What if we no longer needed cameras to make videos and can instead generate them through a few lines of coding?
Advances in machine learning are turning the idea into a reality. We’ve seen how deepfakes swap faces in family photos and turn one’s selfies into famous video clips. Now entrepreneurs with AI research background are devising tools to let people generate highly realistic photos, voices and videos using algorithms.
One of the startups building this technology is China-based Surreal. The company is merely three months old but has already secured a seed round of $2-3 million from two prominent investors, Sequoia China and ZhenFund. Surreal received nearly 10 investment offers in this round, founder and CEO Xu Zhuo told TC, as investors jostled to bet on a future shaped by AI-generated content.
Prior to founding Surreal, Xu spent six years at Snap, building its ad recommendation system, machine learning platform and AI camera technology.

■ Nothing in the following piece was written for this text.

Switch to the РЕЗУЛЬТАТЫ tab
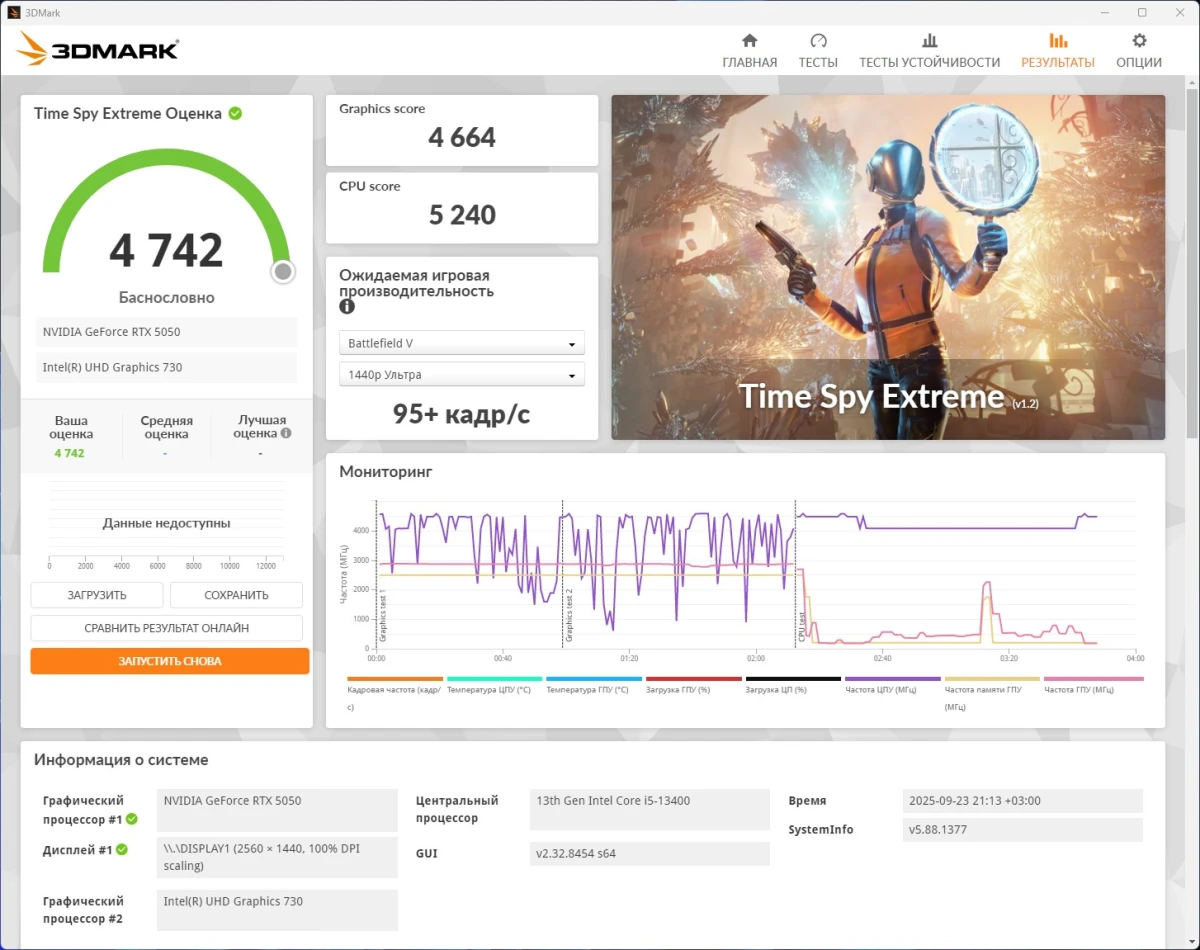1200x950 pixels. (x=1058, y=61)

The experience convinced Xu that synthetic media would become mainstream because the tool could significantly “lower the cost of content production,” Xu said in an interview from Surreal’s 12-person office in Shenzhen.
Surreal has no intention, however, to replace human creators or artists. In fact, Xu doesn’t think machines can surpass human creativity in the next few decades. This belief is embodied in the company’s Chinese name, Shi Yun, or The Poetry Cloud. It is taken from the title of a novel by science fiction writer Liu Cixin, who tells the story of how technology fails to outdo the ancient Chinese poet Li Bai.
“We have an internal formula: visual storytelling equals creativity plus making,” Xu said, his eyes lit up. “We focus on the making part.”
In a way, machine video generation is like a souped-up video tool, a step up from the video filters we see today and make Douyin (TikTok’s Chinese version) and Kuaishou popular. Short video apps significantly lower the barrier to making a professional-looking video, but they still require a camera.
“The heart of short videos is definitely not the short video form itself. It lies in having better camera technology, which lowers the cost of video creation,” said Xu, who founded Surreal with Wang Liang, a veteran of TikTok parent ByteDance.
Commercializing deepfakery
Some of the world’s biggest tech firms, such as Google, Facebook, Tencent and ByteDance, also have research teams working on GAN. Xu’s strategy is not to directly confront the heavyweights, which are drawn to big-sized contracts. Rather, Surreal is going after small and medium-sized customers.
Surreal’s software is currently only for enterprise customers, who can use it to either change faces in uploaded content or generate an entirely new image or video. Xu calls Surreal a “Google Translate for videos,” for the software can not only swap people’s faces but also translate the languages they speak accordingly and match their lips with voices.
Users are charged per video or picture. In the future, Surreal aims to not just animate faces but also people’s clothes and motions. While Surreal declined to disclose its financial performance, Xu said the company has accumulated around 10 million photo and video orders.
Much of the demand now is from Chinese e-commerce exporters who use Surreal to create Western models for their marketing material. Hiring real foreign models can be costly, and employing Asian models doesn’t prove as effective. By using Surreal “models”, some customers have been able to achieve 100% return on investment (ROI), Xu said. With the multimillion-dollar seed financing in its pocket, Surreal plans to find more use cases like online education so it can collect large volumes of data to improve its algorithm.
Uncharted territory
The technology powering Surreal, called generative adversarial networks, is relatively new. Introduced by machine learning researcher Ian Goodfellow in 2014, GANs consist of a “generator” that produces images and a “discriminator” that detects whether the image is fake or real. The pair enters a period of training with adversarial roles, hence the nomenclature, until the generator delivers a satisfactory result.
In the wrong hands, GANs can be exploited for fraud, pornography and other illegal purposes. That’s in part why Surreal starts with enterprise use rather than making it available to individual users.
Companies like Surreal are also posing new legal challenges. Who owns the machine-generated images and videos? To avoid violating copyright, Surreal requires that the client has the right to the content they upload for moderation. To track and prevent misuse, Surreal adds an encrypted and invisible watermark to each piece of the content it generates, to which it claims ownership. There’s an odd chance that the “person” Surreal produces would match someone in real life, so the company runs an algorithm that crosschecks all the faces it creates with photos it finds online.
“I don’t think ethics is something that Surreal itself can address, but we are willing to explore the issue,” said Xu. “Fundamentally, I think [synthetic media] provides a disruptive infrastructure. It increases productivity, and on a macro level, it’s inexorable, because productivity is the key determinant of issues like this.”